Welche Temperaturschwankungen an einem Tag sind laut dem Quelltext keine Seltenheit?

**QUELLTEXT:**
━━━━━━━━━━━━━━━━━━━━━━━━━━━━━━

S. 10: Ich rauche niemals, es sei denn, daß ich mich in der Gesellschaft von Leuten befinde, die Nichtraucher sind, weil sie das Nichtrauchen als eine Tugend betrachten.
S. 18: Temperaturschwankungen von 60 Graden an einem Tage sind keine Seltenheit.
S. 20: Es ist in Wirklichkeit leichter, ein paar Monate lang in Tibet unter großen Schwierigkeiten, Gefahren und gelegentlichen Entbehrungen umherzureisen, als ein paar Monate lang mit einer Frau zusammenzuleben, die einem nicht gefällt.
S. 21/22: Ich hatte selten Schwierigkeiten mit wilden Tieren. ... Und ich bin Vegetarier. Ich esse keine Tiere, und die Tiere essen mich auch nicht. Vielleicht beruht das auf Gegenseitigkeit, wie vieles andere im Leben.

━━━━━━━━━━━━━━━━━━━━━━━━━━━━━━

**DATENAUSZUG:**
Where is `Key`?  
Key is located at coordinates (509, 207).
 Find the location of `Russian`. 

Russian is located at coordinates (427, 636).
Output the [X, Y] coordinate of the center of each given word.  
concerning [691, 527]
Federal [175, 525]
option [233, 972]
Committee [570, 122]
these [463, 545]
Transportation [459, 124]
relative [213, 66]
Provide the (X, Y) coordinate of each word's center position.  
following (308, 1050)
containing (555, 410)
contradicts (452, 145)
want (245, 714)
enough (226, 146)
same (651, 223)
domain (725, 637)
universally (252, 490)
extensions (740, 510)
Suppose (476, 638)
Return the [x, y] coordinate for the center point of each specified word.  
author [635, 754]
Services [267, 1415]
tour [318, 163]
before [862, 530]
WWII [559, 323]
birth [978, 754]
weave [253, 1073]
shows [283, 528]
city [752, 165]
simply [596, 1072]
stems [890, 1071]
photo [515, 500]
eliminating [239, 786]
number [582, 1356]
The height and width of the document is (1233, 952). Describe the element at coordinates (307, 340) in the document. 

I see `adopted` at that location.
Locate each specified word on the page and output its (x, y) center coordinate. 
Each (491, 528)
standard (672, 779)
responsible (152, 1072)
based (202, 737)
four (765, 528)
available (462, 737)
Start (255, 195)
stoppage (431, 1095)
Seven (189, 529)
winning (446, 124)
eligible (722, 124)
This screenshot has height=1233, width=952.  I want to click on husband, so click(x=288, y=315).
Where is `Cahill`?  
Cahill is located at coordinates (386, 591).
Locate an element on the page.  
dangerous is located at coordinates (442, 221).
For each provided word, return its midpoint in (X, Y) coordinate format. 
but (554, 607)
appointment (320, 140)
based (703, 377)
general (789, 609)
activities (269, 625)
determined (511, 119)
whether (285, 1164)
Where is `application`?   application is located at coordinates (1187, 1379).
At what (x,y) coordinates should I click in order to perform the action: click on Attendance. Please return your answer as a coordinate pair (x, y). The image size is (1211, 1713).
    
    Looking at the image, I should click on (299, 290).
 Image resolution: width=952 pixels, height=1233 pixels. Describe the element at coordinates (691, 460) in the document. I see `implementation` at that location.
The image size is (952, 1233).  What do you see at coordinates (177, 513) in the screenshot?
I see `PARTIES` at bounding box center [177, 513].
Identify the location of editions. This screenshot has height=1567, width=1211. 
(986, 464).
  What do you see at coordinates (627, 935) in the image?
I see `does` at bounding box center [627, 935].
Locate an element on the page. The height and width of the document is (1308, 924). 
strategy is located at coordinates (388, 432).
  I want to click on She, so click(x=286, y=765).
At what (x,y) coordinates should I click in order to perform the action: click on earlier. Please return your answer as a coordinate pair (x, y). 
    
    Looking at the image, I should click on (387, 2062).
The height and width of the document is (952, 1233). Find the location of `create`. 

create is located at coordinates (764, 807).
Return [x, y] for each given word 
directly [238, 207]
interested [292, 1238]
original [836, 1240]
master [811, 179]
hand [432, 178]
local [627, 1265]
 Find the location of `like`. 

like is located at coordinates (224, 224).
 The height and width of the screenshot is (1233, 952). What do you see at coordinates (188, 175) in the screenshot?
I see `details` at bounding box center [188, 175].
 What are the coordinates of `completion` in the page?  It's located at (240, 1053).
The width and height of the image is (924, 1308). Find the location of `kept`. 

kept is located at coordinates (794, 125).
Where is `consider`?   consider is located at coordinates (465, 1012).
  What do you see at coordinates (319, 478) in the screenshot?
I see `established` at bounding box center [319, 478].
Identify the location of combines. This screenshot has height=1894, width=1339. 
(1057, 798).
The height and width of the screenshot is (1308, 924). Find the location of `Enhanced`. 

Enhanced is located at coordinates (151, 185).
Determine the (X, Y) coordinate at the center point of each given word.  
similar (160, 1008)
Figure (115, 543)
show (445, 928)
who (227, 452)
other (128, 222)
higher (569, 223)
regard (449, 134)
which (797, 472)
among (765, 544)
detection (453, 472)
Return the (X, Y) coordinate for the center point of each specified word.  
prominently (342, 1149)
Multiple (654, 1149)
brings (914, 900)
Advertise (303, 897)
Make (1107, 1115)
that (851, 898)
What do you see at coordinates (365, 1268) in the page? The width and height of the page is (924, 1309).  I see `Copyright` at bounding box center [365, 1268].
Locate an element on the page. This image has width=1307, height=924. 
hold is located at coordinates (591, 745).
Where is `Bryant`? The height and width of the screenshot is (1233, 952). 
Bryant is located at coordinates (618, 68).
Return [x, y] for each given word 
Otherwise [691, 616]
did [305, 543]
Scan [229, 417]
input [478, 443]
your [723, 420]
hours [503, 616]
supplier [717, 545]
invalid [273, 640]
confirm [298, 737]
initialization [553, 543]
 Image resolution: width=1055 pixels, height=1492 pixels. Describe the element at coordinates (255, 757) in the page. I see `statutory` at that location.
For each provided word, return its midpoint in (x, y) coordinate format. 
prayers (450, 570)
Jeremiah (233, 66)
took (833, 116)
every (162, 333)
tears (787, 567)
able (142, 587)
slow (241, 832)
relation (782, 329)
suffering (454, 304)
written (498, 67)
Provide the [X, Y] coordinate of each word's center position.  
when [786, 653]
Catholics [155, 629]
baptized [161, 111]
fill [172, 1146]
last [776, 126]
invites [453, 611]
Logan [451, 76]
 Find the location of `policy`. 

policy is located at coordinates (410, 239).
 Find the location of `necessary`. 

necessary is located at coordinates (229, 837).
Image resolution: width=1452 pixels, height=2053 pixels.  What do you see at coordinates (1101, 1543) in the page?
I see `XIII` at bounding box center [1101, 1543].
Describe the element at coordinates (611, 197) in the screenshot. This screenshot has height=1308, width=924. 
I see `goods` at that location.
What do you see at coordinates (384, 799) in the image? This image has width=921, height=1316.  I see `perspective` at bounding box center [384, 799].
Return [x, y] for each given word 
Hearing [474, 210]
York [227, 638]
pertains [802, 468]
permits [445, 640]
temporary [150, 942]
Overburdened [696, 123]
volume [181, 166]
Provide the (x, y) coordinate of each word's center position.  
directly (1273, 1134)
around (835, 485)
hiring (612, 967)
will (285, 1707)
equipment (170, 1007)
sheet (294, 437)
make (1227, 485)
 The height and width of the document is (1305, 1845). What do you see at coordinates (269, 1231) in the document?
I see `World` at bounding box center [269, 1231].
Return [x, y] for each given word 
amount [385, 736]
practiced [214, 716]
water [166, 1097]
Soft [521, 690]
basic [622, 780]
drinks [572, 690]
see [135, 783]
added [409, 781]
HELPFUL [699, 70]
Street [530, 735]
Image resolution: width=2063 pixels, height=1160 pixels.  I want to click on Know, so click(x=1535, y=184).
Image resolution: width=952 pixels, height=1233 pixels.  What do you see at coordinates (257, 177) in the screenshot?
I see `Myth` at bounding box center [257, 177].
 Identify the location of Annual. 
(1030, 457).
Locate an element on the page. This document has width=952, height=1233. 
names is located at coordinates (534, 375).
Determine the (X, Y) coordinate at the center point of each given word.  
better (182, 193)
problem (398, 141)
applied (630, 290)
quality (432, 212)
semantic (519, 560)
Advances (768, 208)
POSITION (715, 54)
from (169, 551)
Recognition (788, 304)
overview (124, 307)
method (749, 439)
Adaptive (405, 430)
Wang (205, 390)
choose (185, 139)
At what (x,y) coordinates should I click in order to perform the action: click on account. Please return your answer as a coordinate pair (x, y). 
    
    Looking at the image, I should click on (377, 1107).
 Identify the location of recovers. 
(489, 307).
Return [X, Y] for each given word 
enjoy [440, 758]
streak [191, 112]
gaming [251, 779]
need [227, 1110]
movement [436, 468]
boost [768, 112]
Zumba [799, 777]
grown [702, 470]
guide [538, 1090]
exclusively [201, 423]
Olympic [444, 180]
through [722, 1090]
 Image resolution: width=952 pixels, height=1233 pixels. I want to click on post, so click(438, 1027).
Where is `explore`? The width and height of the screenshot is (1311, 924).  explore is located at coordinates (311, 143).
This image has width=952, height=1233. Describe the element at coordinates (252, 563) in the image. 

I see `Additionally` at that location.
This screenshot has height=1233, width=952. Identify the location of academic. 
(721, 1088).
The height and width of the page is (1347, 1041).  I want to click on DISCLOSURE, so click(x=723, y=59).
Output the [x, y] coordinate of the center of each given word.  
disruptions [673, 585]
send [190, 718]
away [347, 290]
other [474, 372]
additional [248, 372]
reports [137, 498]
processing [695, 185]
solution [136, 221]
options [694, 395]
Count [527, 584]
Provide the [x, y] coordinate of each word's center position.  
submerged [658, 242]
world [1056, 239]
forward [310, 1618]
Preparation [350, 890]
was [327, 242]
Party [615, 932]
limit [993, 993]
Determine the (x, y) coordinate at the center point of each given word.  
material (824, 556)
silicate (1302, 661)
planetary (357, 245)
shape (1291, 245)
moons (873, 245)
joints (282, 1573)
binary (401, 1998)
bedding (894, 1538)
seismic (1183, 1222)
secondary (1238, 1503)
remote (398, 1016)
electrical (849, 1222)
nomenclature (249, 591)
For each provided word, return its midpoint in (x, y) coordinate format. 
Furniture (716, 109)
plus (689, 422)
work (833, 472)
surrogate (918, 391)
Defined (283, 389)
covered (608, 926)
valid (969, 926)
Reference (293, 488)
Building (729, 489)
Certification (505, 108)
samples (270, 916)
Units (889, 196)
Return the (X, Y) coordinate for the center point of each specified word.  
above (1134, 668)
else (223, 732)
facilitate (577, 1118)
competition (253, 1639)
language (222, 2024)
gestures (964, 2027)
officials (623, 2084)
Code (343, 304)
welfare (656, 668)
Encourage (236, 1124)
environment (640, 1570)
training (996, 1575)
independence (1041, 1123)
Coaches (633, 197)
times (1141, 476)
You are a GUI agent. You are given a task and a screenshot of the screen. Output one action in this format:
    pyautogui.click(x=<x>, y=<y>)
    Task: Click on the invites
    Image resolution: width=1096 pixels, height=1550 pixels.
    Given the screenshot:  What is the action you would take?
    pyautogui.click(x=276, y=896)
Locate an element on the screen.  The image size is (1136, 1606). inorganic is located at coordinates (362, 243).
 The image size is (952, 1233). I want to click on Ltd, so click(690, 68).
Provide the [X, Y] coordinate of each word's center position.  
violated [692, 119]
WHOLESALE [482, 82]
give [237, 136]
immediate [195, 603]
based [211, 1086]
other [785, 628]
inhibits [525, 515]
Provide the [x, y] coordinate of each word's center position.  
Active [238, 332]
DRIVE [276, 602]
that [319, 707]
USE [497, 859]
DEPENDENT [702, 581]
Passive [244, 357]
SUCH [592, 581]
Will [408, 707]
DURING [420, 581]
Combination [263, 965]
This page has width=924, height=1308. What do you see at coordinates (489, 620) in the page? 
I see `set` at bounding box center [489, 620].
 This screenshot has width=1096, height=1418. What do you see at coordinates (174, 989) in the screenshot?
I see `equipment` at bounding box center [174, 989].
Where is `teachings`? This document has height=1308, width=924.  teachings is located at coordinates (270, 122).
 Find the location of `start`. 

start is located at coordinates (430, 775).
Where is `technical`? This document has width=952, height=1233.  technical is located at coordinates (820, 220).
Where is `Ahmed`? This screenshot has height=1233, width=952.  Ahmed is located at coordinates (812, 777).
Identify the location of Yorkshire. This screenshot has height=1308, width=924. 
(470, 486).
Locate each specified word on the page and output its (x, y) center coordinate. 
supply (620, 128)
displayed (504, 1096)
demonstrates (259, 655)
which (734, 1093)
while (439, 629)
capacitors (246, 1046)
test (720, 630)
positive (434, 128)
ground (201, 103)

━━━━━━━━━━━━━━━━━━━━━━━━━━━━━━

**ANTWORT:**
Schwankungen von 60 Graden.